We spent a lot of time trying to avoid the Mexican roadblocks, navigating dirt roads in long conveys of vehicles. One detour took us through a small rural village, where locals were lining the side of the road, asking for a small amount of money to let us through. I’m not sure whether our driver actually paid them, as I was sitting towards the back
of the bus and couldn’t quite see what was going on. This was becoming quite an adventure, and our destination (Panajachel) was looking a very long way away.
The road became incredibly windy, with very rare straight stretches of highway. Laptop use became virtually impossible as we wound our way down out of the mountains, passing through the township San Gregorio Chamic at 3pm. Small square concrete buildings gave way to makeshift dwellings made out of corrugated iron, plastic sheeting and wood. Poverty is so entrenched and evident within rural Mexico. Field upon field of corn dominated the arid and rocky (yet predominantly green) landscape, and the ever-present vultures circling above us were disconcerting.
We finally arrived in the border town of Ciudad Cuauhtemoc (on the Mexican side) at 3:30pm. We handed our passports, departure slips and pesos to our guide and waited in the searing afternoon sun until he emerged from a drab grey building with our passports stamped – we didn’t even need to show our faces! We jumped back into the minibus and drove to the small and busy border town of La Mesilla (on the Guatemalan side), where we discovered our bus to Panajachel
was running late due to the Guatemalan roadblocks! This was turning into an epic journey. We walked to a small and nondescript immigration office, handed our passports over the counter and watched in amazement as two officers checked our details using the most antiquated computers I’ve seen for a long time. With a stamp of approval we wandered through La Mesilla, grabbed some cold drinks, looked with little interest at the many stalls lining the streets and generally tried to kill time as we waited for our bus. For the second time on this trip, we were stranded in a remote part of Central America…
We eventually left La Mesilla at 6:15pm – we were finally on our way to Panajachel! We climbed a very narrow road out of the border town and began winding our way through a mountain range, with steep hills rising on each side of the road. We had a six hour drive ahead, and it looked like we would be on the road until midnight. As dusk settled, I noticed we were following a river that carved a gorge through the mountain range. Tiny lights were shimmering from the mountain sides, the only signs
of life I could make out through the window of the minibus. Before long, darkness had engulfed us, and with no view out the window and typing out of the question, I opted for music.

◆ Data lines
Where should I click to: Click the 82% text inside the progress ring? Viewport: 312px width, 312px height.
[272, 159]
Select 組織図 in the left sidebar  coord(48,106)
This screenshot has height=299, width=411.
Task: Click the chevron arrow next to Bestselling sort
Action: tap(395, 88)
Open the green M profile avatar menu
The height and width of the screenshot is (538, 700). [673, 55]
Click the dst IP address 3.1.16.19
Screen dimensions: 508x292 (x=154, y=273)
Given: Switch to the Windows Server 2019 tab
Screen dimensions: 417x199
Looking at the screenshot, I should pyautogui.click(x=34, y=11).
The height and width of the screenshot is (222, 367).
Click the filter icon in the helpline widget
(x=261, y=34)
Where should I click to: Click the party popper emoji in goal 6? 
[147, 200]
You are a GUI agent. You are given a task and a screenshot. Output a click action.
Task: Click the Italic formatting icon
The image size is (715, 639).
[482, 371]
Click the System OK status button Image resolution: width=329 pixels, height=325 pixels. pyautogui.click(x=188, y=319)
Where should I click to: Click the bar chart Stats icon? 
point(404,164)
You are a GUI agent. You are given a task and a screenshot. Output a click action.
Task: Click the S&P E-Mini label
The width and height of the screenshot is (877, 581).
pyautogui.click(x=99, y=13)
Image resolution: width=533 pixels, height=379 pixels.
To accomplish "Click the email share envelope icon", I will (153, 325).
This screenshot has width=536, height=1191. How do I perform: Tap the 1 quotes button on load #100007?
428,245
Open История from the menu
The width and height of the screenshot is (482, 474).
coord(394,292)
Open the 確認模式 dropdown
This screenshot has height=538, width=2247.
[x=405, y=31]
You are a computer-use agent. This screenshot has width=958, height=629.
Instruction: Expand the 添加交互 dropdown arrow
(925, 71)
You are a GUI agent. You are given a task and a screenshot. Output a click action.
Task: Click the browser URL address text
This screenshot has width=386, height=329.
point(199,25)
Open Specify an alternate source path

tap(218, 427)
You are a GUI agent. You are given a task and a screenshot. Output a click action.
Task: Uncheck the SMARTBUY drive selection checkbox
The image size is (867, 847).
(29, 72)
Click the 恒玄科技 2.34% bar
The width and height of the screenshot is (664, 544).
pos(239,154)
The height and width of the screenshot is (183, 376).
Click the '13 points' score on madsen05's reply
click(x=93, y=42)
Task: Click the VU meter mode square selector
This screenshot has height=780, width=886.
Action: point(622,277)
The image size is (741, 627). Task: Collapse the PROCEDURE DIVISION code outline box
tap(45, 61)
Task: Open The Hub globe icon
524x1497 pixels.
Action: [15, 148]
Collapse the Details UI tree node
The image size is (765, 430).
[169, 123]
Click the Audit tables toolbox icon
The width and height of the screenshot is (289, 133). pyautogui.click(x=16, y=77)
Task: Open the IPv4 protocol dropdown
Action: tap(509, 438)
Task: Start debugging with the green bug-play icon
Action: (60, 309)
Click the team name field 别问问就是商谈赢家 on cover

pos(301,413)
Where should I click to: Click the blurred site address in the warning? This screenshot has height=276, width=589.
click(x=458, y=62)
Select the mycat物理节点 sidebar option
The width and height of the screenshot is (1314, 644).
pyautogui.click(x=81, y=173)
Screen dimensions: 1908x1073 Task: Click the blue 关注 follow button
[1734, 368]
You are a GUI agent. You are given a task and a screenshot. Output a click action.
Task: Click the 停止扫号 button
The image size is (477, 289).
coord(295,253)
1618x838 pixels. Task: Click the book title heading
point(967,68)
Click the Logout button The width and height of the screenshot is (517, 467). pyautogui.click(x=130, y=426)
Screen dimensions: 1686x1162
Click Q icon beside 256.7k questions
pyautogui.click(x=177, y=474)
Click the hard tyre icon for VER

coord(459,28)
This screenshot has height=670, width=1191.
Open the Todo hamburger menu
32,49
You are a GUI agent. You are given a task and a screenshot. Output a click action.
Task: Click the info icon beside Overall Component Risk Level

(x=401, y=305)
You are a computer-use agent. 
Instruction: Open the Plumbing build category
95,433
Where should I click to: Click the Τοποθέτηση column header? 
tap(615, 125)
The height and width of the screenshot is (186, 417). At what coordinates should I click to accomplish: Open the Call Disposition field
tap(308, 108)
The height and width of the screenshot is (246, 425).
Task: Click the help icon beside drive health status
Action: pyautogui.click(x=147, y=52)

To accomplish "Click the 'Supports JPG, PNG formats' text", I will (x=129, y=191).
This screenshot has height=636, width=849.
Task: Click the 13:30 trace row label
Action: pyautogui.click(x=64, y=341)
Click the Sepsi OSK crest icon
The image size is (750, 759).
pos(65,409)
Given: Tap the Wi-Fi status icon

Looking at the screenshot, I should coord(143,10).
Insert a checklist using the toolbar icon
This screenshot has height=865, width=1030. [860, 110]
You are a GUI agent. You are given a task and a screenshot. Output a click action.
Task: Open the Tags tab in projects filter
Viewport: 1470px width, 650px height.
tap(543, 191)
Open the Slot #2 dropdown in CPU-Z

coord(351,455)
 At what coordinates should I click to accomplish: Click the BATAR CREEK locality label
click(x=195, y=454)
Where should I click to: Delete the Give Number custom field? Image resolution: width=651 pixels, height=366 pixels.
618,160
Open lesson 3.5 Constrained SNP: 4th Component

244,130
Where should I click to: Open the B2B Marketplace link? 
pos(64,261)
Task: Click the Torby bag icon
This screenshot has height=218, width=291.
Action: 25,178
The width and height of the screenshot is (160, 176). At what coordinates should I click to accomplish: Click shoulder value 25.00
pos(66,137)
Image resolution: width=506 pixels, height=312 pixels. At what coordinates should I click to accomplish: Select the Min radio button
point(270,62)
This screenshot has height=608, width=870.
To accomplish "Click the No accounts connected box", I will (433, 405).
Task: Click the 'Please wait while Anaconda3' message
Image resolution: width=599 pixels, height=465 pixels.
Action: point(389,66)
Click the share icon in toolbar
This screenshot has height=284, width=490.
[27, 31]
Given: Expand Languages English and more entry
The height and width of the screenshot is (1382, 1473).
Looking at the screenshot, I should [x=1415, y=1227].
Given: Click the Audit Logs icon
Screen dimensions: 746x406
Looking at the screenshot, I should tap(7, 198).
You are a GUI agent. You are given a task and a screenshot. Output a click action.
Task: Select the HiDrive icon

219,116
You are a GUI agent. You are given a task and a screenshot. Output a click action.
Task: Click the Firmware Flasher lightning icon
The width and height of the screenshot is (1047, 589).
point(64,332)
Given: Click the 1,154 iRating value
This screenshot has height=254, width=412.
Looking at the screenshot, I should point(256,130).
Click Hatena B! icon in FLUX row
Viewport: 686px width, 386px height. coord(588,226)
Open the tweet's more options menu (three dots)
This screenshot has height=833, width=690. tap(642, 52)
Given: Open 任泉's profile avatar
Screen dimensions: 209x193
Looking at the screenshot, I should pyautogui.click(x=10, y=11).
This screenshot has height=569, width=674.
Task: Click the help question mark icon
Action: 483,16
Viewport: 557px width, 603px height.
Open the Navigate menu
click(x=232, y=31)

◆ Directions
1 – In the travel account, at what time did the group leave La Mesilla?
2 – Rewrite the travel account's passage between "We spent a lot" and "long way away.", inclusive, swapping "driver" for "guide".
The material has no connection to the travel account.

◆ Answers
1 – 6:15pm

2 –
We spent a lot of time trying to avoid the Mexican roadblocks, navigating dirt roads in long conveys of vehicles. One detour took us through a small rural village, where locals were lining the side of the road, asking for a small amount of money to let us through. I’m not sure whether our guide actually paid them, as I was sitting towards the back
of the bus and couldn’t quite see what was going on. This was becoming quite an adventure, and our destination (Panajachel) was looking a very long way away.